• **What you need to do**: Render the data below as a numbered list, leaving out blank lines.

• **Record extracts**:
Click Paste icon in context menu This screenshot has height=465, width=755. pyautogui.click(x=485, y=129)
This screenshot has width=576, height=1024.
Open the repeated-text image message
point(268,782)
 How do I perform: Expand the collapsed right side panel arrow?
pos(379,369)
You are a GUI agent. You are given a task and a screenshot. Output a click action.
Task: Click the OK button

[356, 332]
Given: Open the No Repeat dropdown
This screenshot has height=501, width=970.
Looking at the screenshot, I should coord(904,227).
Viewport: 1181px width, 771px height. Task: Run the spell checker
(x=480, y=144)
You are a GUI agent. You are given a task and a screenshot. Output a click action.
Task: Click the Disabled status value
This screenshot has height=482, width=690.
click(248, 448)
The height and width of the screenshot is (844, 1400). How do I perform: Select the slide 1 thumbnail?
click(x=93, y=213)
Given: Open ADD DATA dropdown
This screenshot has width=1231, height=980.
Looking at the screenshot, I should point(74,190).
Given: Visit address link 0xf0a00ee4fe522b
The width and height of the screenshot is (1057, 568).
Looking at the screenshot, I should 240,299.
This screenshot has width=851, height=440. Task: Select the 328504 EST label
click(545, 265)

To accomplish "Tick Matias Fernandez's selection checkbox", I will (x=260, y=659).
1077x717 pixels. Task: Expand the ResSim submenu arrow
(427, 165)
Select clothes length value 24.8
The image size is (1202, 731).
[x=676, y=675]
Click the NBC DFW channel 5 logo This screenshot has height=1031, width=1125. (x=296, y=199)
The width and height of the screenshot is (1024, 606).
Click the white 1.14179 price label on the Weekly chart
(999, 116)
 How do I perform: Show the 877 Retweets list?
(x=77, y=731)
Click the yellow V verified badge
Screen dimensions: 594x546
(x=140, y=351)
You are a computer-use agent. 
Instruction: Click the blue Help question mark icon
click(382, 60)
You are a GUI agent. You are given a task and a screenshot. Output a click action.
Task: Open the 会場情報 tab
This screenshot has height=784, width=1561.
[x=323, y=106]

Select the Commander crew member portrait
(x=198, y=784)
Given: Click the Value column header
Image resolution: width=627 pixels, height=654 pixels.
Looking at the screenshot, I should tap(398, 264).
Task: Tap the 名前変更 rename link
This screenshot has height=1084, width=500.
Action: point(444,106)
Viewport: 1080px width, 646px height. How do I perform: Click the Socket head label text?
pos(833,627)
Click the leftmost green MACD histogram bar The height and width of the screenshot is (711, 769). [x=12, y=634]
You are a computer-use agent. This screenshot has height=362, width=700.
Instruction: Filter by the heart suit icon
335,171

• **Expected answer**:
1. Click Paste icon in context menu This screenshot has height=465, width=755. pyautogui.click(x=485, y=129)
2. This screenshot has width=576, height=1024.
3. Open the repeated-text image message
4. point(268,782)
5.  How do I perform: Expand the collapsed right side panel arrow?
6. pos(379,369)
7. You are a GUI agent. You are given a task and a screenshot. Output a click action.
8. Task: Click the OK button
9. [356, 332]
10. Given: Open the No Repeat dropdown
11. This screenshot has height=501, width=970.
12. Looking at the screenshot, I should coord(904,227).
13. Viewport: 1181px width, 771px height. Task: Run the spell checker
14. (x=480, y=144)
15. You are a GUI agent. You are given a task and a screenshot. Output a click action.
16. Task: Click the Disabled status value
17. This screenshot has height=482, width=690.
18. click(248, 448)
19. The height and width of the screenshot is (844, 1400). How do I perform: Select the slide 1 thumbnail?
20. click(x=93, y=213)
21. Given: Open ADD DATA dropdown
22. This screenshot has width=1231, height=980.
23. Looking at the screenshot, I should point(74,190).
24. Given: Visit address link 0xf0a00ee4fe522b
25. The width and height of the screenshot is (1057, 568).
26. Looking at the screenshot, I should 240,299.
27. This screenshot has width=851, height=440. Task: Select the 328504 EST label
28. click(545, 265)
29. To accomplish "Tick Matias Fernandez's selection checkbox", I will (x=260, y=659).
30. 1077x717 pixels. Task: Expand the ResSim submenu arrow
31. (427, 165)
32. Select clothes length value 24.8
33. The image size is (1202, 731).
34. [x=676, y=675]
35. Click the NBC DFW channel 5 logo This screenshot has height=1031, width=1125. (x=296, y=199)
36. The width and height of the screenshot is (1024, 606).
37. Click the white 1.14179 price label on the Weekly chart
38. (999, 116)
39.  How do I perform: Show the 877 Retweets list?
40. (x=77, y=731)
41. Click the yellow V verified badge
42. Screen dimensions: 594x546
43. (x=140, y=351)
44. You are a computer-use agent. 
45. Instruction: Click the blue Help question mark icon
46. click(382, 60)
47. You are a GUI agent. You are given a task and a screenshot. Output a click action.
48. Task: Open the 会場情報 tab
49. This screenshot has height=784, width=1561.
50. [x=323, y=106]
51. Select the Commander crew member portrait
52. (x=198, y=784)
53. Given: Click the Value column header
54. Image resolution: width=627 pixels, height=654 pixels.
55. Looking at the screenshot, I should tap(398, 264).
56. Task: Tap the 名前変更 rename link
57. This screenshot has height=1084, width=500.
58. Action: point(444,106)
59. Viewport: 1080px width, 646px height. How do I perform: Click the Socket head label text?
60. pos(833,627)
61. Click the leftmost green MACD histogram bar The height and width of the screenshot is (711, 769). [x=12, y=634]
62. You are a computer-use agent. This screenshot has height=362, width=700.
63. Instruction: Filter by the heart suit icon
64. 335,171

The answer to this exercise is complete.